--- 抜粋 ---

東京都内に住む30代の雄太さん(仮名)は今月2日、長野県にあるスキー場にいました。
午前中、めいっぱいスキーを楽しみ、「そろそろ帰ろうかな」と板を車に積み込んでいた、その時。

電話が、かかってきました。
離れて暮らす、実家の母親からでした。

「大丈夫!?何があったの?」

なぜか、激しく取り乱している母親。
詳しく話を聞くと、携帯電話に「雄太さんが転倒した」という連絡が来たので、あわてて電話をかけたということでした。

スキーの腕前には自信があり、大けがをするような転倒をしたわけでもない。
もちろん、警察や消防と関わった覚えはない。

でも、母親に連絡がいった理由には、思い当たる節がありました。
それは、いつも身につけている、愛用のスマートウォッチです。

雄太さんは、最後のひと滑りを楽しんでいる最中、スマートウォッチが震えたのに気付いていました。
でも、「LINEかメールでも来たのかな」と思い確認はしていませんでした。

実際には、転倒を検出する機能が作動していたのです。

「転倒」「衝突」スマホがあなたを助ける時代に

最近のスマートフォンやスマートウォッチの中には、転倒や衝突を自動的に検出する機能が備わっているものがあります。

---

• [タスク一覧]:
A – スマートウォッチの転倒検出に関する文章から、次の一文を英語に訳してください:「実際には、転倒を検出する機能が作動していたのです。」
B – スマートウォッチの転倒検出に関する文章では、雄太さんはスマートウォッチが震えたとき何が来たと思いましたか。
C – スマートウォッチの転倒検出に関する文章を、最後の一文の後から書き継いでください。

--- 記載行一覧 ---

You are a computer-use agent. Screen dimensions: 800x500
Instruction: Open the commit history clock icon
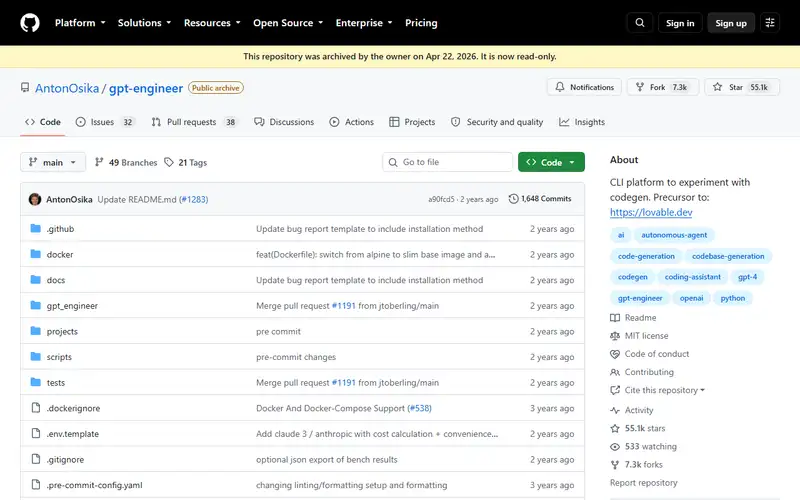[513, 198]
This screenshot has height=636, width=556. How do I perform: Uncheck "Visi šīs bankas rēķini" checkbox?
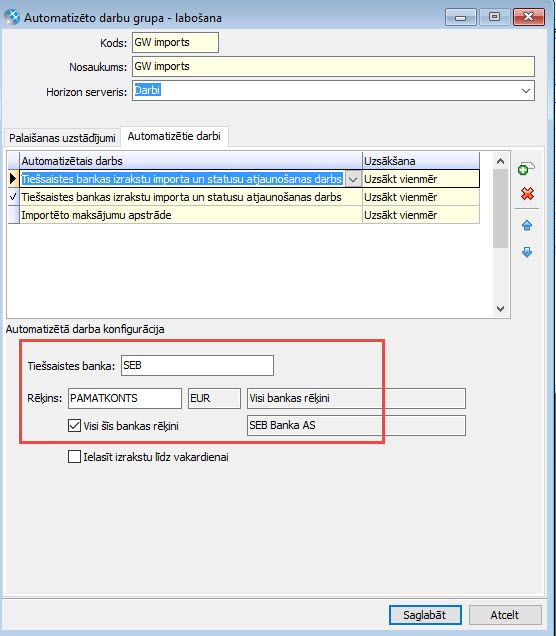74,425
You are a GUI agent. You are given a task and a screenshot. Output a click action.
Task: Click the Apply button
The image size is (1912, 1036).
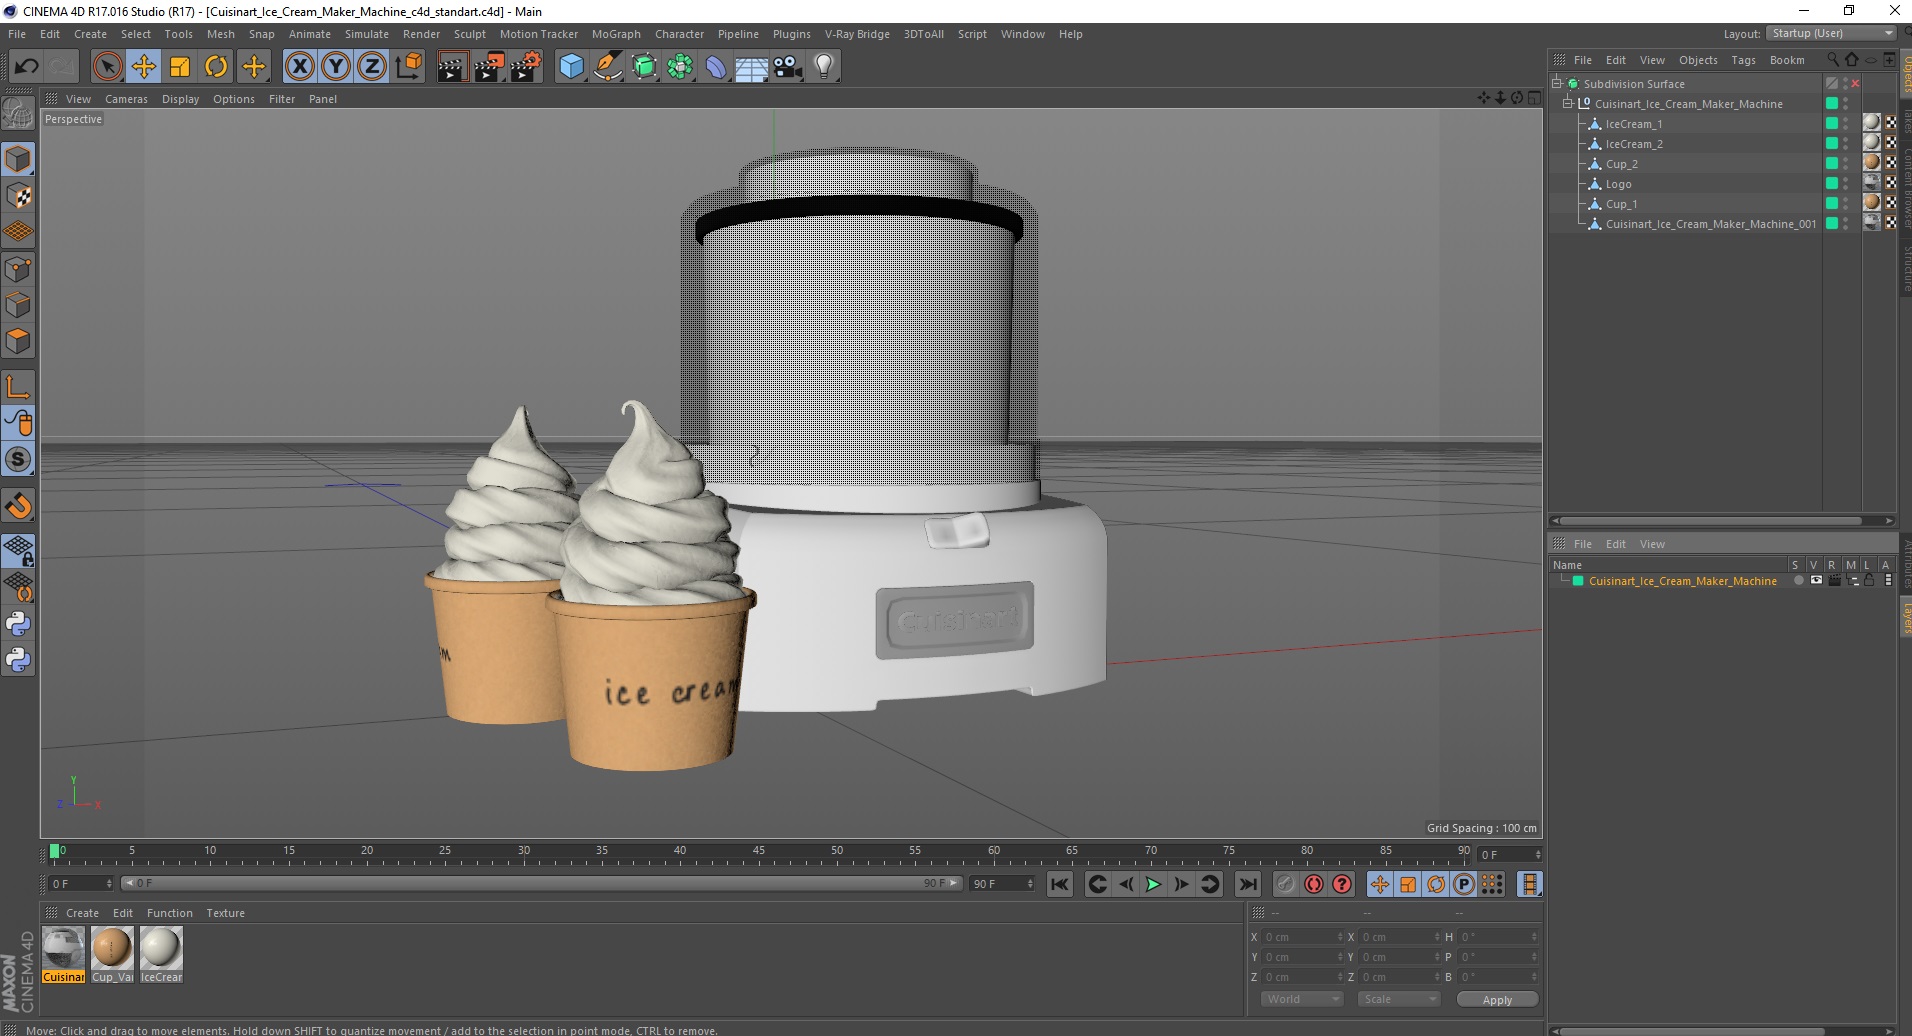1496,1000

---

• [タスク別出力]:
A – In fact, the fall detection feature had been triggered.

B – LINEかメールが来たのだと思いました。

C –
速度や方向が急激に変化したり、その後に、一定時間、反応が無かったりすると、利用者が急病で倒れたり、交通事故に巻き込まれたりした可能性があると判断。

雄太さんのように、あらかじめ登録していた緊急連絡先にメッセージが送られるほか、何も操作しないままでいると、持ち主が危険な状態に陥っていると判断して、自動的に119番通報する機能もあります。

こうした機能を持つスマートフォンやスマートウォッチはメーカーを問わずに存在していて、国内の出荷台数の半分近くを占めるとされるアップルの「iPhone」では、去年9月に発売が始まった最新の「iPhone14」シリーズから、衝突の自動検出機能が搭載されました。

これによって、こうした機能を備えた端末を持つ人は増えているとみられます。

急増 スキー場からの自動通報

持ち主を助けてくれるかもしれない、自動検出機能。しかし、これが思わぬ波紋を広げています。

今月5日、長野県の北アルプス広域消防本部が「転倒や衝突の検出機能で119番への自動通報が急増している」とツイートしました。
詳しく話を聞くと、先月16日から今月10日までに寄せられたスマホやスマートウォッチからの自動通報は、あわせて83件に上るということです。

このうち、実際の「事故」は1件だけ。そのほかはすべて、救助の必要のない「意図しない通報」でした。そして、大半の通報はスキー場から発信されていました。
白馬や栂池高原など、この消防の管轄エリアには全国的にも人気のスキー場が数多くあります。
スキーやスノーボードを楽しんでいて、転ぶなどした時に、スマホやスマートウォッチがその衝撃などを検知して自動通報されていると、この消防ではみています。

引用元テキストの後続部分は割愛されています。